Quatre ans après le début de la procédure, le tribunal fédéral de Washington a confirmé les faits et conclut que Google a agi pour maintenir son monopole, en violation de l’article 2 de la loi Sherman. Selon le juge Amit Mehta qui a présidé ce procès de 10 semaines, ces pratiques ont permis à Google de dominer le marché de la publicité liée aux requêtes sur les moteurs de recherche. Le tribunal a également constaté que Google avait manipulé les prix à la hausse sur ce marché.

 

Avec cette conclusion souvent qualifiée d’“historique”, cette affaire est tout simplement le plus important procès antitrust dans le secteur des technologies depuis celui qui opposait les États-Unis à Microsoft dans les années 1990. Le ministère de la Justice doit maintenant présenter un plan avec les mesures que Google devrait prendre pour mettre fin à son monopole. Le juge devrait tenir des audiences au printemps 2025 pour déterminer sa sanction – que Google pourra contester en appel, jusqu’à la Cour Suprême.

 

 

Un procès qui en cache bien d’autres…

Dans le scénario le plus extrême, Google pourrait être contraint de se séparer d’Android et Chrome – une option mise sur la table par le Department of Justice, dans ses recommandations récemment envoyées au juge chargé du dossier. 

Parmi les autres mesures évoquées : la limitation ou l’interdiction des accords commerciaux signés notamment avec Apple, Samsung et Mozilla, ou encore l’interdiction d’installer la barre de recherche Google par défaut sur les smartphones Android. Le DOJ propose également d’obliger Google à partager certaines de ses données avec ses concurrents, comme son index de recherche. 

Mais ce n’est pas tout : outre cette affaire, Google fait également l’objet de plusieurs autres poursuites et enquêtes antitrust aux États-Unis, dans l’Union européenne et au Royaume-Uni, qui portent sur des accusations de comportement anticoncurrentiel sur les marchés de la publicité en ligne et des systèmes d’exploitation mobiles. En particulier, un nouveau procès fédéral s’est ouvert aux Etats-Unis le 9 septembre 2024, au sujet de la suite adtech de Google : il fait suite à une autre plainte du DOJ – associé cette fois-ci à 8 Etats – qui accuse l’entreprise de pratiques anticoncurrentielles et d’abus de position dominante sur ce marché.

En plus des amendes conséquentes, ces différents procès pourraient également conduire Google à apporter des changements importants à son organisation, notamment en cédant une partie de ses activités dans la publicité.

 

 

Démantèlement, cession(s) : quelles conséquences ? 
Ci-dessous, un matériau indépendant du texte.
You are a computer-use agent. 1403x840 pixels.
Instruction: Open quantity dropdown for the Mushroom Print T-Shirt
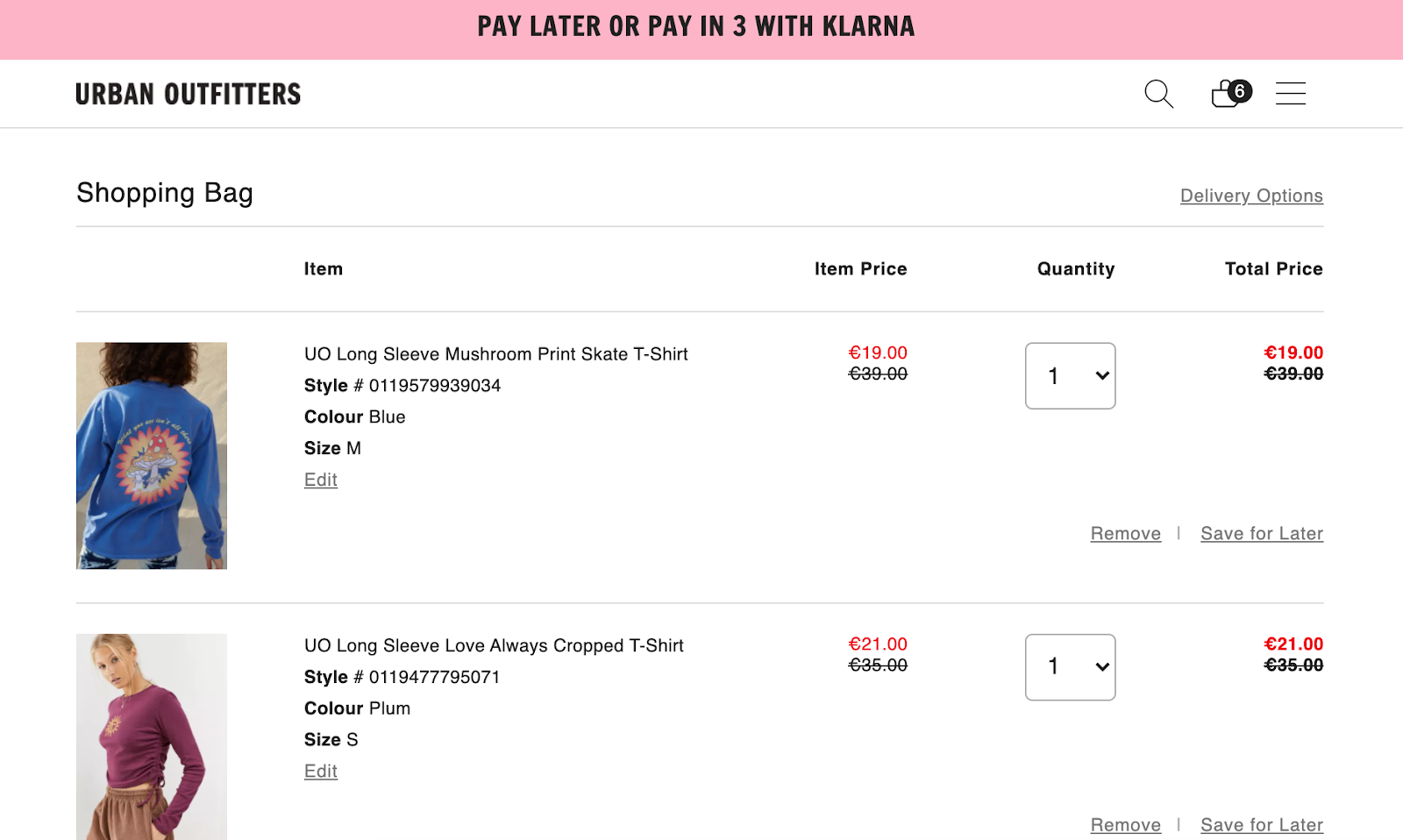pos(1070,375)
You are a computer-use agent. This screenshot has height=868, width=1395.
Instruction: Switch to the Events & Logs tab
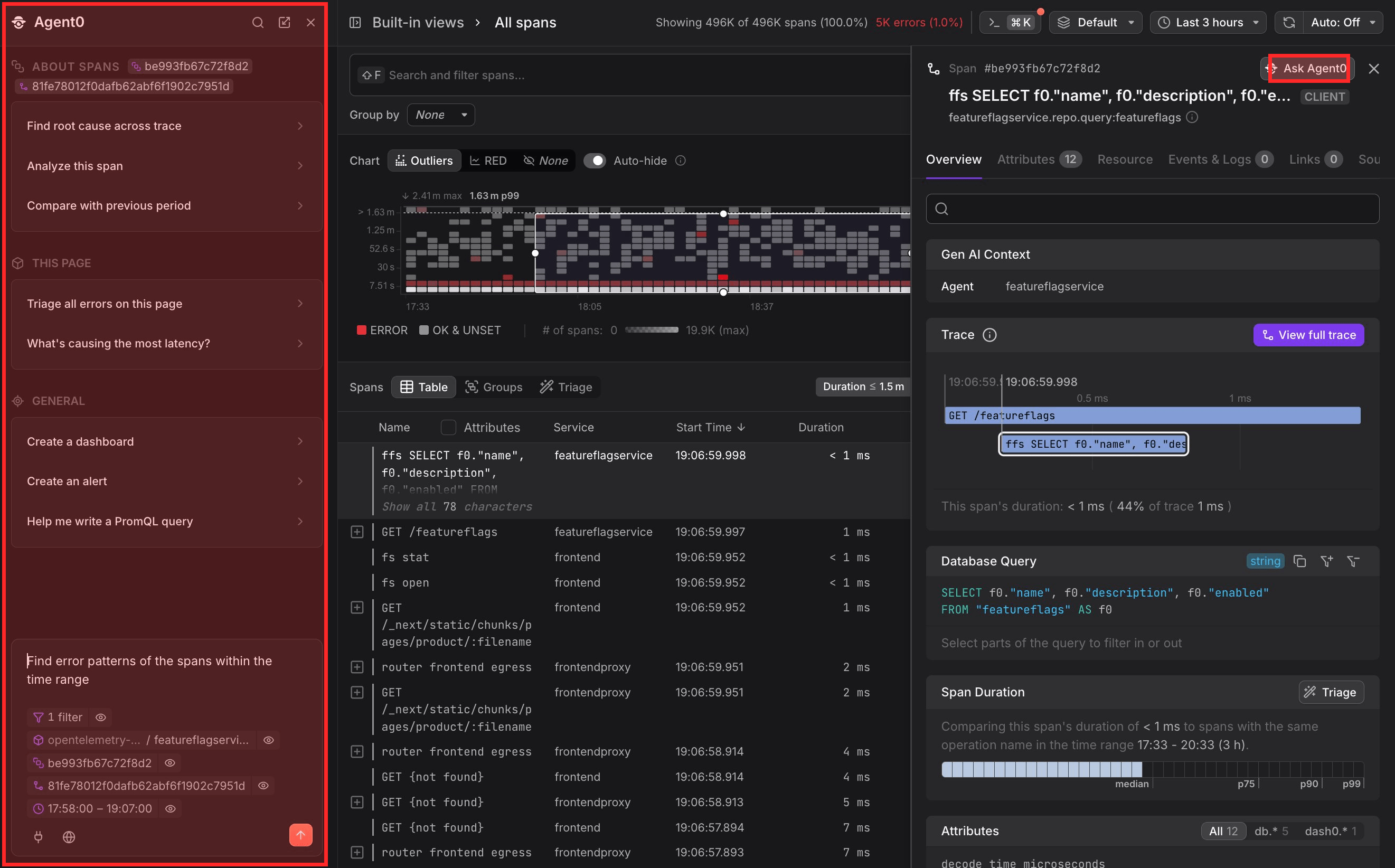(x=1220, y=159)
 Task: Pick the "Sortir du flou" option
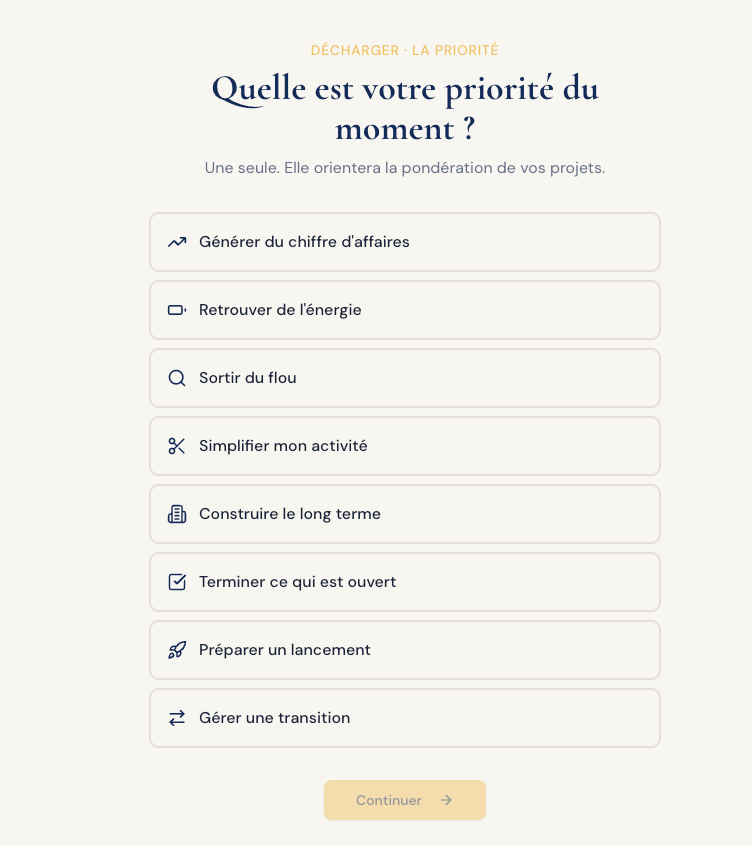(405, 378)
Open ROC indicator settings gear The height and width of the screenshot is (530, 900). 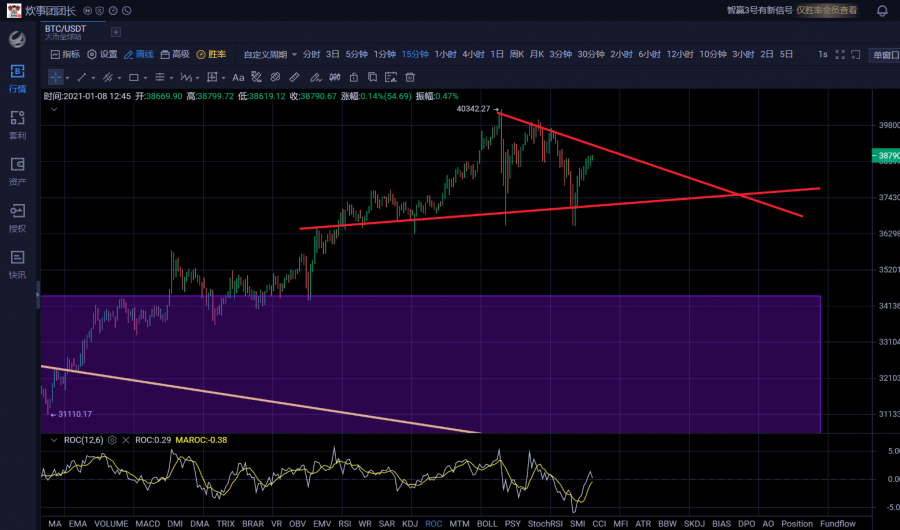pyautogui.click(x=112, y=440)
De fait, un démantèlement de Google serait la décision la plus lourde de conséquence pour l’entreprise. Il est peu probable dans le contexte (géo)politique actuel aux Etats-Unis, mais cette option n’est pas à exclure totalement. 

Sans aller jusqu’à un démantèlement strict, Google pourrait aussi avoir à céder certaines de ses “briques”. Dans le cadre de l’enquête antitrust en cours en Europe, Google aurait d’ailleurs pris les devants en proposant à la Commission européenne de céder Google AdX, l’entité qui réunit ses activités pour permettre aux éditeurs de vendre de la publicité.

Sans cette plateforme de vente et d’achat publicitaire, Google se trouverait ralenti dans sa course à l’automatisation publicitaire et ne pourrait plus vendre ses inventaires en “bundle” aussi facilement. Les annonceurs pourraient retrouver de l’autonomie dans leurs achats médias, mais y perdraient aussi en profondeur de données disponibles. Ils découvriraient aussi probablement des frais d’utilisation, jusqu’ici totalement cachés.

 

 

Vers une ouverture à des tiers ?

Les procédures en cours pourraient aussi n’aboutir qu’à des obligations accrues de transparence et d’ouverture – en plus des éventuelles amendes – alors qu’il est souvent reproché à Google d’être juge et partie sur le marché publicitaire. L’arrivée de tiers de confiance pour auditer et certifier les données de la plateforme serait bénéfique pour les annonceurs et le secteur de la publicité en ligne en général. Ces tiers pourraient ainsi vérifier la diffusion publicitaire, certifier les audiences et vérifier l’absence de hausse aléatoire de tarif – un autre point qui a été identifié à l’occasion du procès.

Enfin, Google pourrait se voir imposer l’intégration de vendeurs tiers sur ses plateformes, comme c’est déjà le cas pour les annonces Google Shopping en Europe. La publicité vidéo sur Youtube, voire également les liens sponsorisés sur le moteur de recherche, pourraient se trouver commercialisés par d’autres que Google. Ce serait alors une petite révolution !

Quel que soit le cas de figure, les changements prendront du temps, car le temps du régulateur et de la justice n’est pas celui du marché. Déjà, aux Etats-Unis, Google pourrait passer pour la première fois l’an prochain en dessous des 50% de parts de marché dans la publicité “search”, alors qu’Amazon et TikTok marchent de plus en plus sur ses plate-bandes !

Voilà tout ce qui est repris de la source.